Discrimination is Never Justified
No other class loses its protections to religious discrimination. Title VII does not allow religious organizations to discriminate on the basis of race, gender, national origin, sex, age, or disability, even if they have a sincere religious belief in the discriminatory action. A religious organization is not permitted to deny benefits to married women but not to married men by asserting a religious based view that only men can be the head of a household. By exempting these organizations from this legislation, we are going back on this principal and declaring religion is a valid reason to be racist, sexist, or discriminate against others.

The original Title VII exemption protects preferential treatment, not defending mistreatment. Title VII exemptions allow religious organizations to give employment preference to members of their own religion. A similar exemption in this legislation be would allowing organizations that serve only the LGBT community to give preference in hiring to LGBT applicants.

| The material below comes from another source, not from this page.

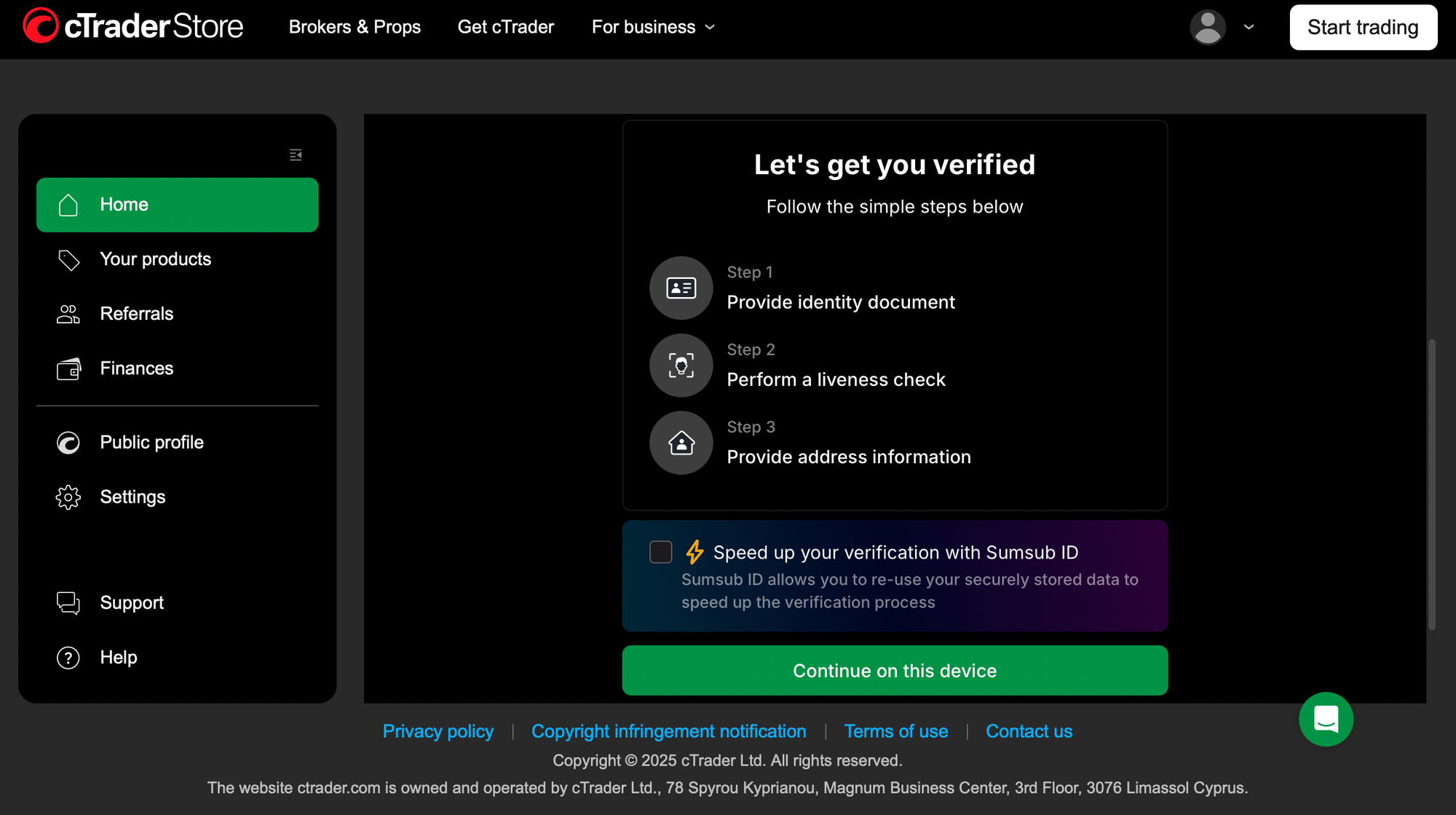Image resolution: width=1456 pixels, height=815 pixels.
Task: Go to Referrals section
Action: [136, 314]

This exemption frustrates the intended purpose of the bill. Exempting so many organizations, many which have a long track record of discrimination against the LGBT community, undermines the purpose of the Employment Non-Discrimination Act “to address the history and persistent, widespread pattern of discrimination on the bases of sexual orientation and gender identity.” This exemption not only allows the discrimination to continue, but validates hate.

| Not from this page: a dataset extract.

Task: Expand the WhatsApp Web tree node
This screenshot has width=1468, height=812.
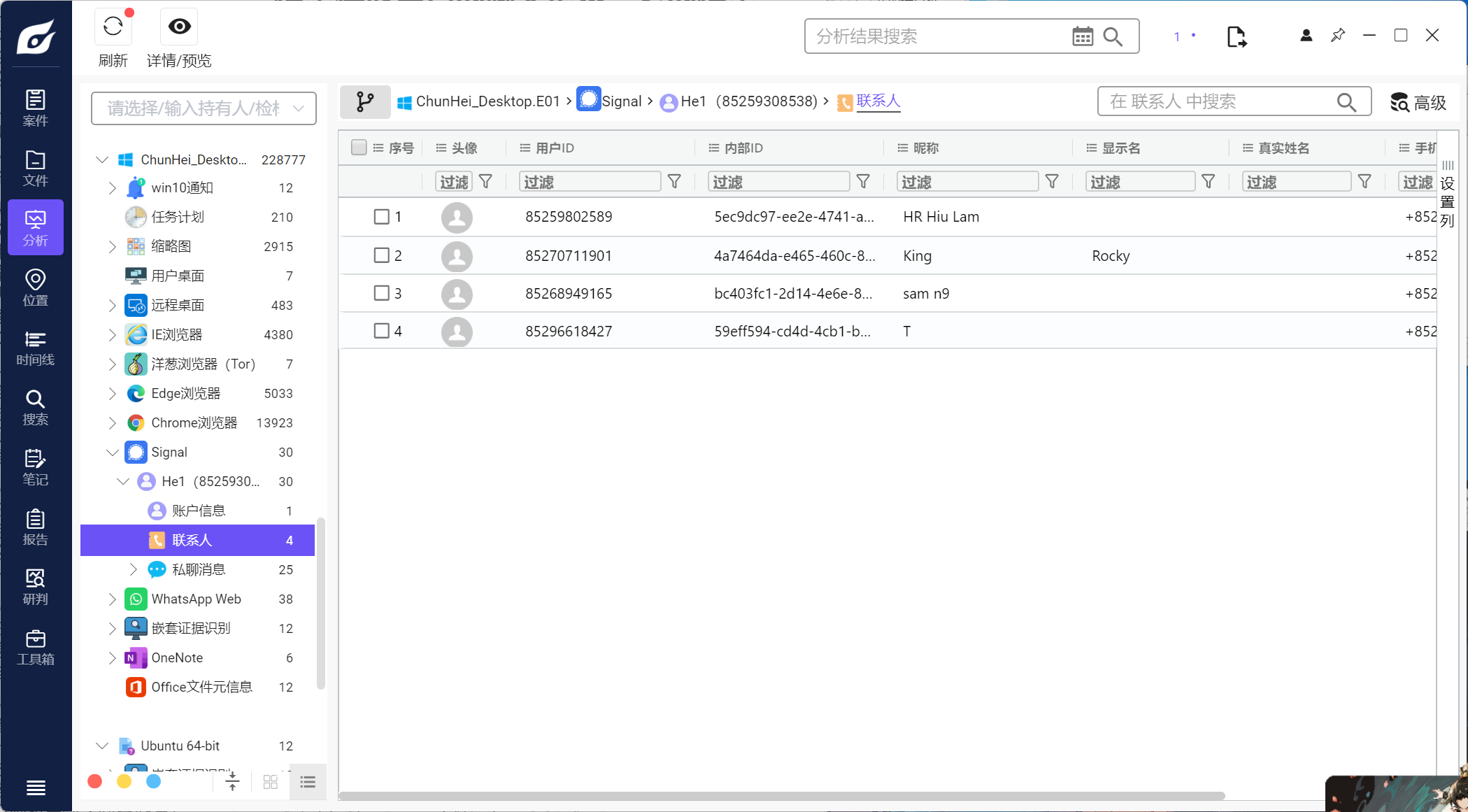Action: click(112, 599)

Religious Liberty Rights Are Protected Without Exemption
No exemption is needed, as the First Amendment adequately addresses religious liberty concerns. The “ministerial exception” bars employees that perform religious functions from bringing claims under Title VII. Based in the First Amendment principle protecting church administration from government entanglement, the exception protects the religious freedom of organizations in hiring and firing employees with religious functions. Not limited to ordained clergy, it has most recently been applied to teachers at parochial schools for whom occasionally conducting worship is a duty.

No religious organizations will be forced to violate their religious tenets. Religious organizations may give preferential treatment in hiring and firing to members of their religious community. If an applicant or employee is not an acting member of the religious community living by the religion’s tenants, they are not entitled to receive any preferential treatment. If the employee performs religious functions, they may be fired at will under the “ministerial exception.”

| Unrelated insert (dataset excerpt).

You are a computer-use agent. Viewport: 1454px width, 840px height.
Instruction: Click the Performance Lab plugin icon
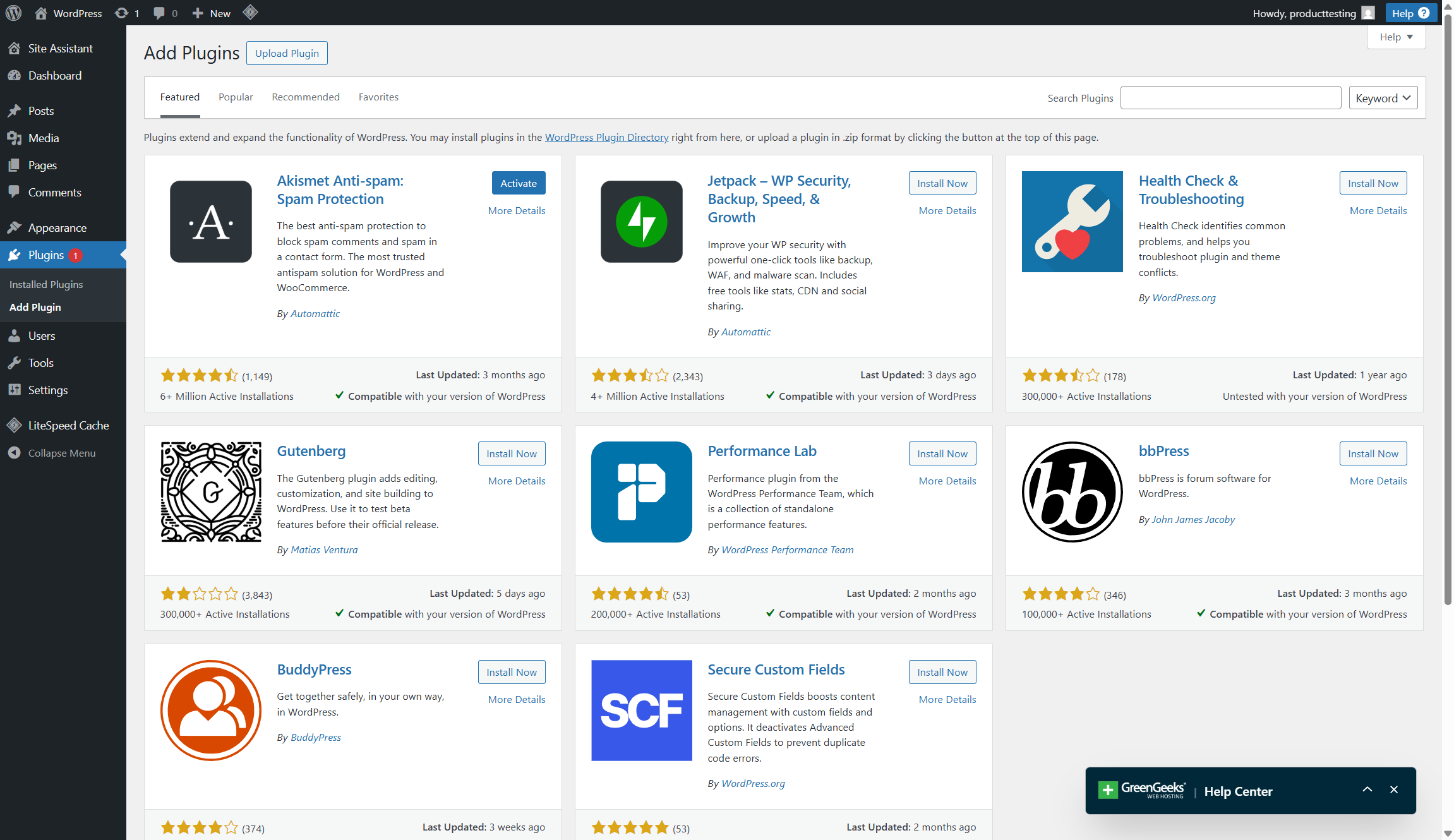pos(641,491)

The Constitution does not require laws to accommodate religiously motivated hate. The First Amendment’s Free Exercise Clause has never stood for the principal that religious belief trumps all other laws. As Justice Scalia wrote “to permit this would be to make the professed doctrines of religious belief superior to the law of the land, and in effect to permit every citizen to become a law unto himself.”

Limited government regulation of religious organization employment is not a substantial burden on religious freedom. Regulating the employment of religious organizations is not a new endeavor. Minimum wage laws, required background checks, and child labor laws all apply to religious organizations.